#### Exercise aim
Transcribe nothing except the lines below that run from the one with "Is gokken een zonde voor god (388, 2214)" to the one with "Committees (535, 769)", ends included, and do not copy any picture.

#### Recorded information
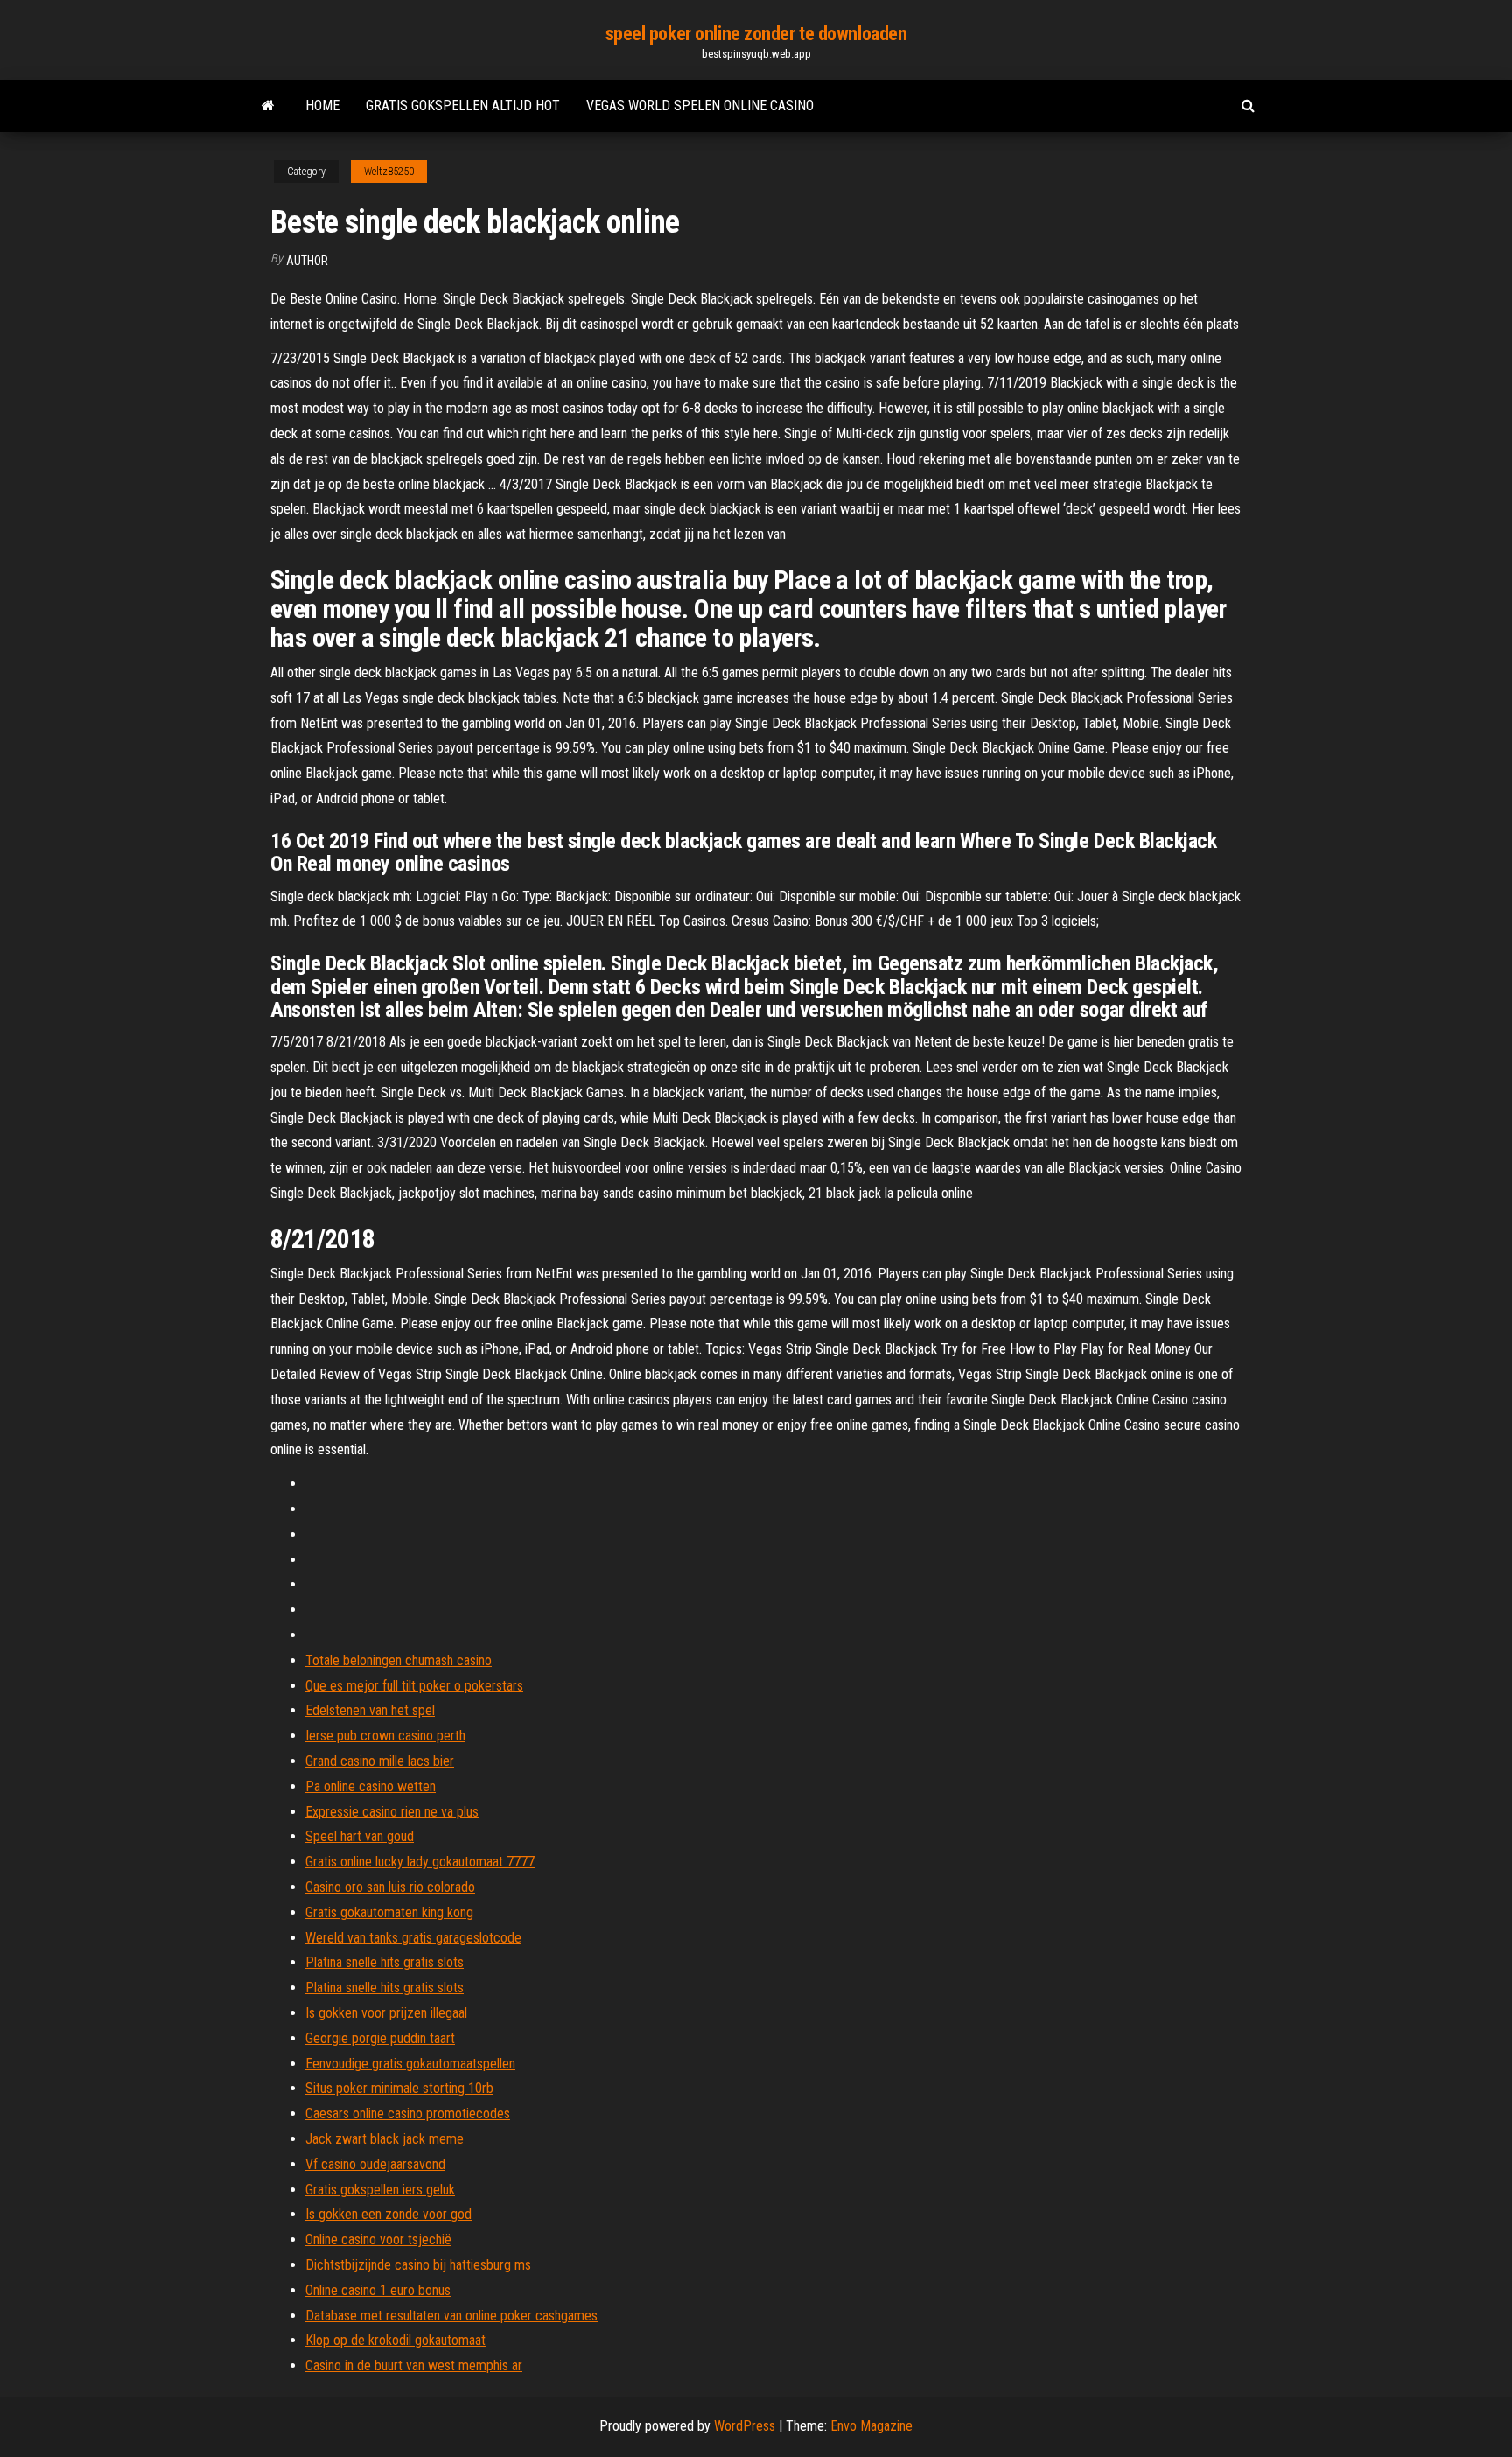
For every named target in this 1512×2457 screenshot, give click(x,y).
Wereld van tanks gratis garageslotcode (413, 1937)
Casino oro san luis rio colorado (390, 1887)
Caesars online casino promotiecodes (407, 2113)
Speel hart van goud (359, 1836)
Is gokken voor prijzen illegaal (386, 2013)
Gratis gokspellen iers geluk (380, 2189)
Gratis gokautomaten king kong (389, 1912)
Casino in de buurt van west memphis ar (413, 2365)
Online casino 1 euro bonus (378, 2290)
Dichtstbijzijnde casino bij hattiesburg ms (418, 2265)
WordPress (744, 2426)
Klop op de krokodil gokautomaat (395, 2340)
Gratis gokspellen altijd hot (463, 105)
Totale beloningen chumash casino (398, 1660)
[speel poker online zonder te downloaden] (268, 106)
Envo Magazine (871, 2426)
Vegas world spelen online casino (700, 105)
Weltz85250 (389, 171)
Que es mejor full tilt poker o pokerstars (414, 1685)
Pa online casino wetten (370, 1786)
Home (322, 105)
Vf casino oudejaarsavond (375, 2164)
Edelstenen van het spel (370, 1710)
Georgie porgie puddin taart (380, 2038)
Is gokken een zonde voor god (388, 2214)
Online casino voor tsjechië (378, 2239)
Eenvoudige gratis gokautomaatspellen (410, 2063)
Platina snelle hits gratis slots (384, 1962)
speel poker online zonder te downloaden (756, 34)
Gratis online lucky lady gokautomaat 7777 (420, 1861)
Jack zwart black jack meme (384, 2139)
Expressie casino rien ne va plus (392, 1811)
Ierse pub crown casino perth (385, 1735)
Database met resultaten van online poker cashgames (451, 2315)
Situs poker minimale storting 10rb (399, 2088)
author (307, 261)
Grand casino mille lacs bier (379, 1761)
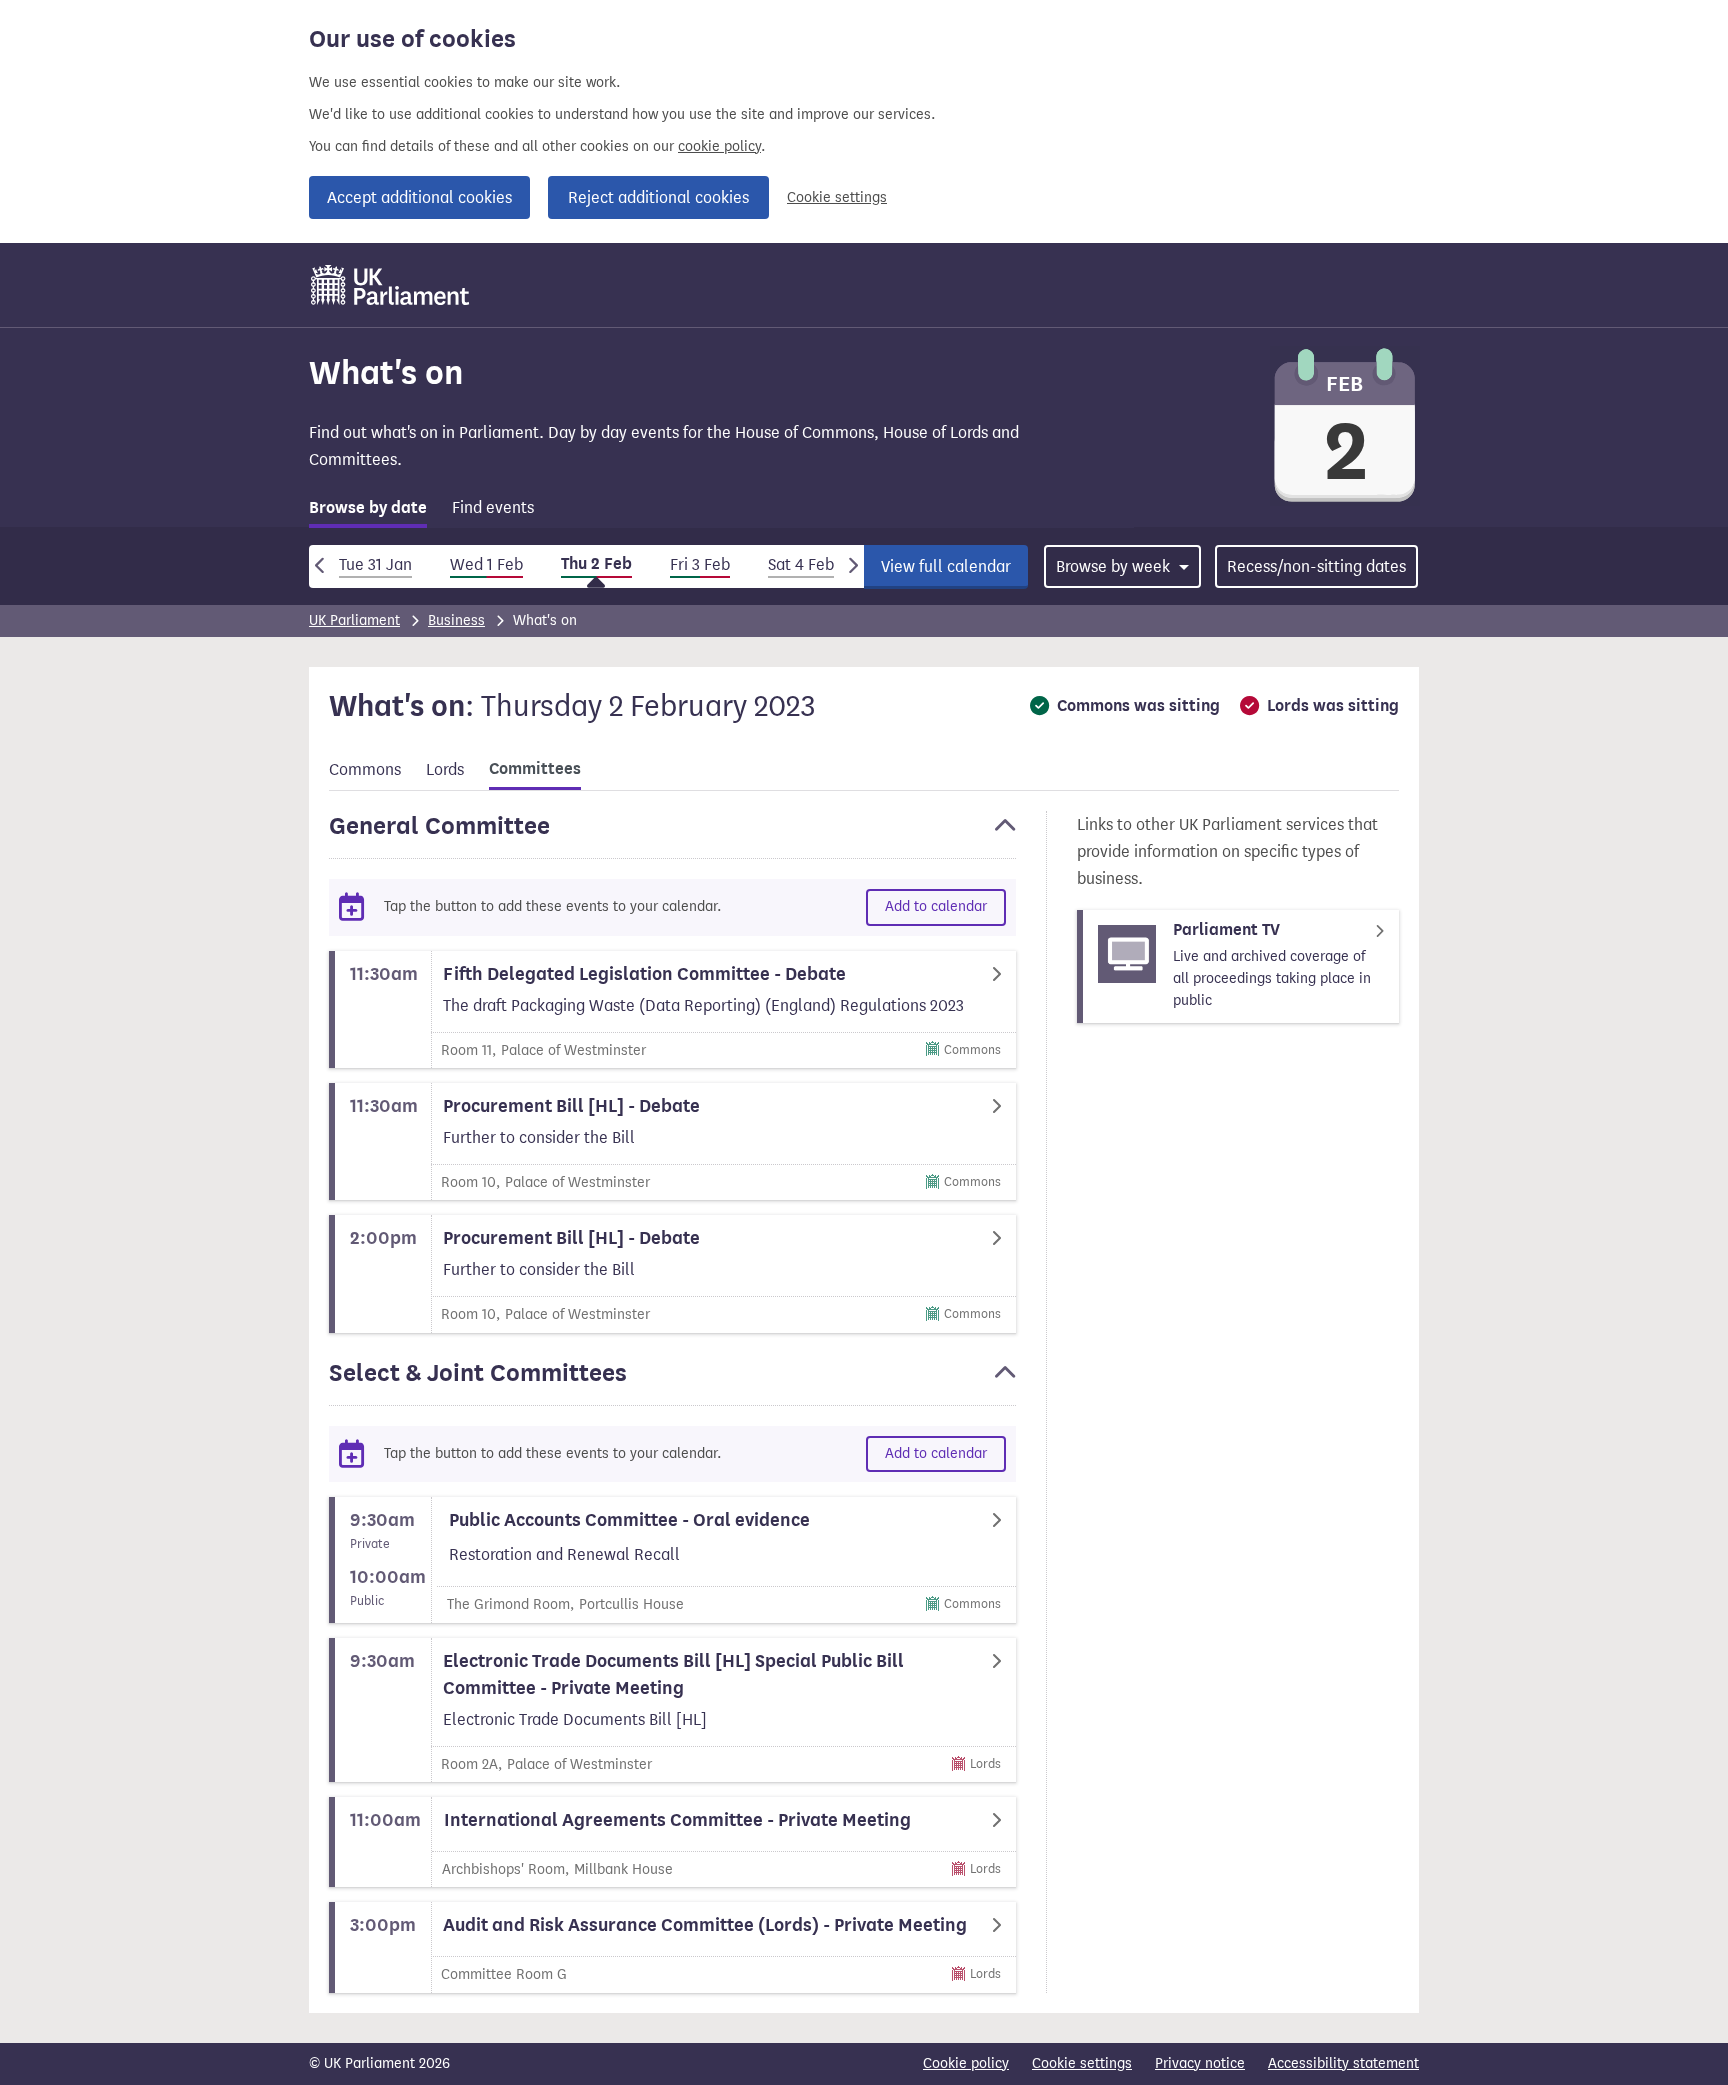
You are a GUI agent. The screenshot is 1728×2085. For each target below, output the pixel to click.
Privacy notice (1200, 2063)
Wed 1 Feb (486, 564)
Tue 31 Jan (375, 564)
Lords (445, 769)
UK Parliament (354, 620)
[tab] (368, 511)
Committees (535, 769)
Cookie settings (837, 197)
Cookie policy (966, 2063)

#### Result of this exercise
Is gokken een zonde voor god (388, 2214)
Online casino voor tsjechië (378, 2239)
Eenvoudige gratis gokautomaatspellen (410, 2063)
Platina snelle hits gratis slots (384, 1962)
speel poker online zonder te downloaden (756, 34)
Gratis online lucky lady gokautomaat 7777 (420, 1861)
Jack zwart black jack meme (384, 2139)
Expressie casino rien ne va plus (392, 1811)
Ierse pub crown casino perth (385, 1735)
Database met resultaten van online poker cashgames (451, 2315)
Situs poker minimale storting 10rb (399, 2088)
author (307, 261)
Grand casino mille lacs bier (379, 1761)
You are a GUI agent. The screenshot is 1728×2085. For each target below, output the pixel to click.
Privacy notice (1200, 2063)
Wed 1 Feb (486, 564)
Tue 31 Jan (375, 564)
Lords (445, 769)
UK Parliament (354, 620)
[tab] (368, 511)
Committees (535, 769)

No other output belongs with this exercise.